Friday, October 14, 2011

Screencasting

I'm cheating a bit. The screencast below is an old one I did for our Purchasing Office. I'm still waiting to get Jing reinstalled on my work computer following a "refresh." When you get "refreshed," you get a new computer and they move everything from your old computer to your new computer....except your programs. So, I'm cheating and using a screencast that I already did and not creating a new one for my course with Jing.

This was done using Screenr, which I like a lot. Unfortunately it stopped working for me at work. Of course the state doesn't support applications like Screenr, so they won't help me figure out why it stopped working. Enough of the mini-rant...onto my screencast:


Thursday, October 6, 2011

The Syllabus

Recommendations Most Likely to Implement (Ko and Rossen)
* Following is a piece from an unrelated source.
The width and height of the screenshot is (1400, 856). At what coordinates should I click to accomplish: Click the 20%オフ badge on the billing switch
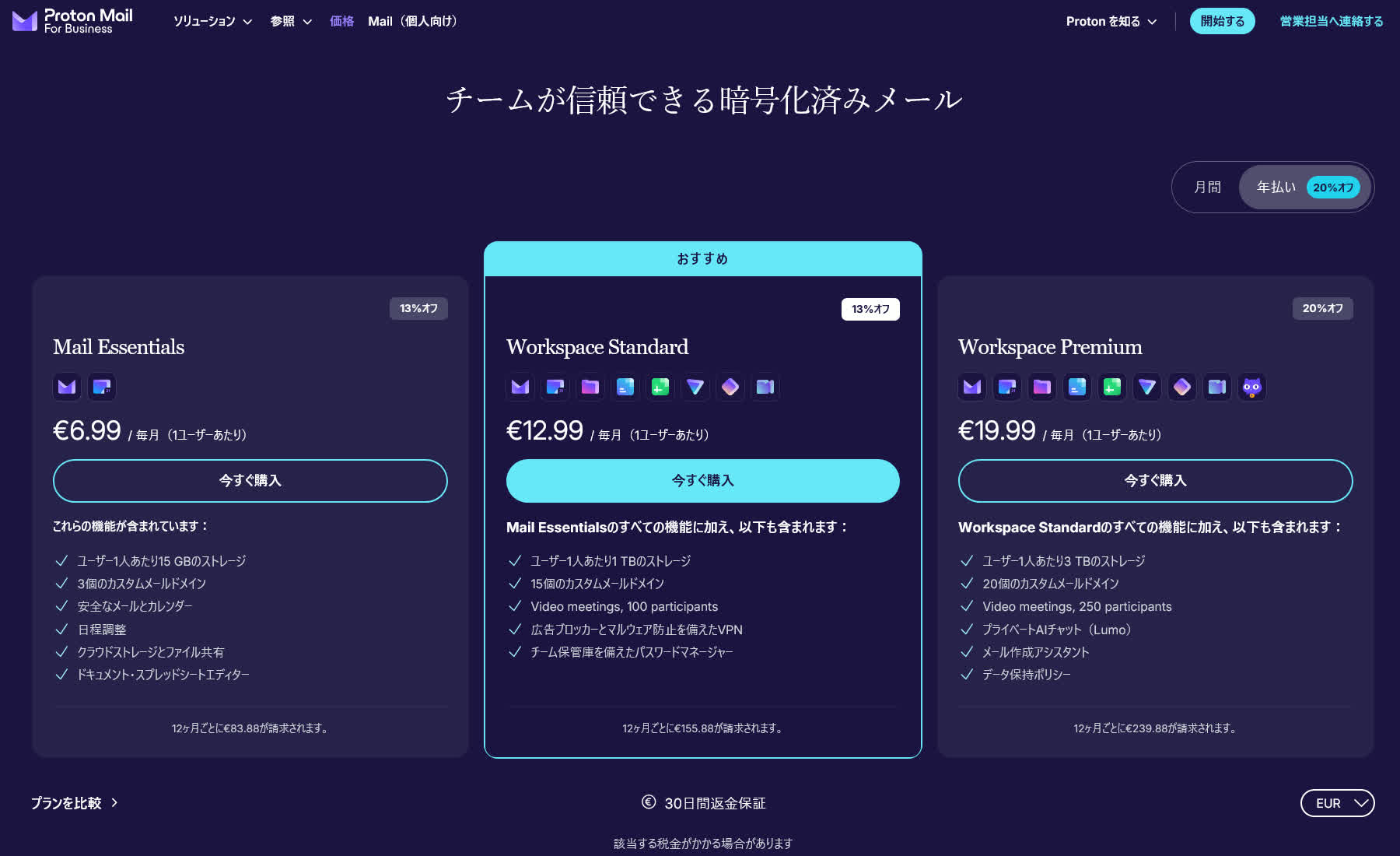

Even though I won't be teaching a college course, I still plan to include the following recommendations for the training I am planning for new Human Resource Analysts at my agency. It began as an orientation but has since morphed into something a bit larger and more comprehensive.

Expectations for Class Participation (Quality and Quantity) and Explanations of Successful Completion Criteria
Each course in our learning management system must be verified either with an assessment or manually by a course provider. Because each of my courses will have multiple requirements and I don't want people to complete an assessment without completing the activities, I'll be manually verifying completion based on criteria explained in a rubric. Class participation will be included in specific terms.

Information to Manage Student Expectations and Set the Stage
I think that I will include this information both on the main course website and in an introductory video.

Schedule by Weeks, Including Specific Dates
I'm glad the authors recommended including specific dates. I'm not sure I would have thought of that on my own. It will be particularly helpful since it's likely that people may run across the web page where I'll post the course information and think they can join...after the course has ended. I also like the recommendation to give students 2-3 days to complete assignments. I'll probably give them a little more time.

Course Title, Instructor, Contact Information, Office Hours, Course Description and Objectives
This is a given.

Date Last Revised
This is a good idea as well and thankfully it's built into our intranet template so I won't have to do it manually.

Tech Support Contact
Although the instructors will be our subject matter experts, I'll be the tech support...

Recommendations Least Likely to Implement
I really like the way the interactive syllabus also explains the geography through its design. This means that I won't need to explain this in paragraph form. I'll probably still include a video showing and explaining where everything is located on the webpage, how to navigate and how they'll know where to do each activity.

Different Between the Text Approach and the Interactive Syllabus

These are the primary differences that I noticed between the two approaches:

  1. The interactive syllabus is a web page not a static document. Resources, videos, discussion forums and test are all linked directly in the page.
  2. You don't need to explain geography because the design makes this intuitive.
  3. Class information (expectations, contact information, objectives, course description) are located in a different section of the website. The focus of the interactive syllabus are the assignments, listed by week.